Using $C=\frac{B^2}{A}$ (i.e. parabolic)

$A (x + \frac{B}{A} y)^2 - \frac{B^2}{A^2}y^2 + \frac{B^2}{A^2}y^2)=$
$A (x + \frac{B}{A} y)^2$

This counts as one square (?), while a $C \neq \frac{B^2}{A}$ would generate an additional $y^2$ term?

Now when I know the type, how do I reduce this one to canonical form?

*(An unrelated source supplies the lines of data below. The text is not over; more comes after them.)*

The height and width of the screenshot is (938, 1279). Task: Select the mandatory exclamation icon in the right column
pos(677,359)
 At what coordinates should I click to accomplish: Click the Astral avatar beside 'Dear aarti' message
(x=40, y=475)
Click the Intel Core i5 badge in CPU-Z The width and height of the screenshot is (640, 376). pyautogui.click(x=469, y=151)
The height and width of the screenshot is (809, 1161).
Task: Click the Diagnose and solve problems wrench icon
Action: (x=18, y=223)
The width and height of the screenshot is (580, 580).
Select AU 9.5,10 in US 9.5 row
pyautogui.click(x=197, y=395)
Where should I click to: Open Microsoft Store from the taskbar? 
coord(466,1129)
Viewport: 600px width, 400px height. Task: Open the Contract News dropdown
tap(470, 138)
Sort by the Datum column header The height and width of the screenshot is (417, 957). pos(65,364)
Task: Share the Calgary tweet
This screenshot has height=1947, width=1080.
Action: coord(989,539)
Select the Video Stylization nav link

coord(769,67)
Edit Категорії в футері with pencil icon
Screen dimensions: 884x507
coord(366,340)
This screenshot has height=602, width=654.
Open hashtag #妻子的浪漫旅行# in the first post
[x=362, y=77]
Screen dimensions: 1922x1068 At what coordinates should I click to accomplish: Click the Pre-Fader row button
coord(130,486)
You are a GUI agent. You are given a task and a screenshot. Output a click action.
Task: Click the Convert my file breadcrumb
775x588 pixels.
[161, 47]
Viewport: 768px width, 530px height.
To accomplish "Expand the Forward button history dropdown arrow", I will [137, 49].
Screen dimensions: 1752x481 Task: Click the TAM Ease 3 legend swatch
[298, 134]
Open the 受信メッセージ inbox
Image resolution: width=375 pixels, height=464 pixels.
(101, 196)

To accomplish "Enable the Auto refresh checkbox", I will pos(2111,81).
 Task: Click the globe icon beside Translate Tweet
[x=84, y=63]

$y^2 \frac{∂^2 u}{∂x^2} + 2xy \frac{∂^2 u}{∂x∂y} + x^2 \frac{∂^2 u}{∂y^2} = 0$

The strategy seems to be to make a change of variables to make most high order terms vanish.

$\xi = \xi(x,y)$
$\eta = \eta(x,y)$

By the chain rule:
$u_x = u_\xi \xi_x + u_\eta \eta_x$
$u_y = u_\xi \xi_y + u_\eta \eta_y$

Then it is applied again, so I get expressions for $u_{xx}, u_{xy}, u_{yy}$. I reorder them and get

$A^* \frac{∂^2 u}{∂ \xi ^2} + 2 B^* \frac{∂^2 u}{∂ \xi ∂ \eta} + C^* \frac{∂^2 u}{∂ \eta^2} + F^* = 0$ with $F^*$ containing lower order elements.

where

$A^* = A \xi_x \xi_x + 2B \xi_x \xi_y + C \xi_y \xi_y$
$C^* = A \eta_x \eta_x + 2B \eta_x \eta_y + C \eta_y \eta_y$
$B^* = A \xi_x \eta_x + B (\xi_x \eta_y + \xi_y \eta_x) + C \xi_y \eta_y$

I want $A^* = 0$, so I solve that and get

$A( \xi_x + \frac{B}{A} \xi_y)^2 = 0$

i.e.

$A \xi_x + B \xi_y = 0$
$y^2 \xi_x + xy \xi_y = 0$
$ydy = xdx$
$y^2 - x^2 = \gamma = \xi$
Then I have to choose $\eta$ with respect to the Jacobian (it mustn't vanish), so I pick $\eta=x^2$ .

$B^*$ disappears as well here, which leaves $C^*$

I'm left with

$\frac{∂^2 u}{∂\eta^2} = - F^* / C^*$

Is this correct?

However, I still need to determine the contents of $F^*$, will I have to compute lower order terms each time I do the chain rule to get $u_{xx}$ $u_{xy}$ and $u_{yy}$?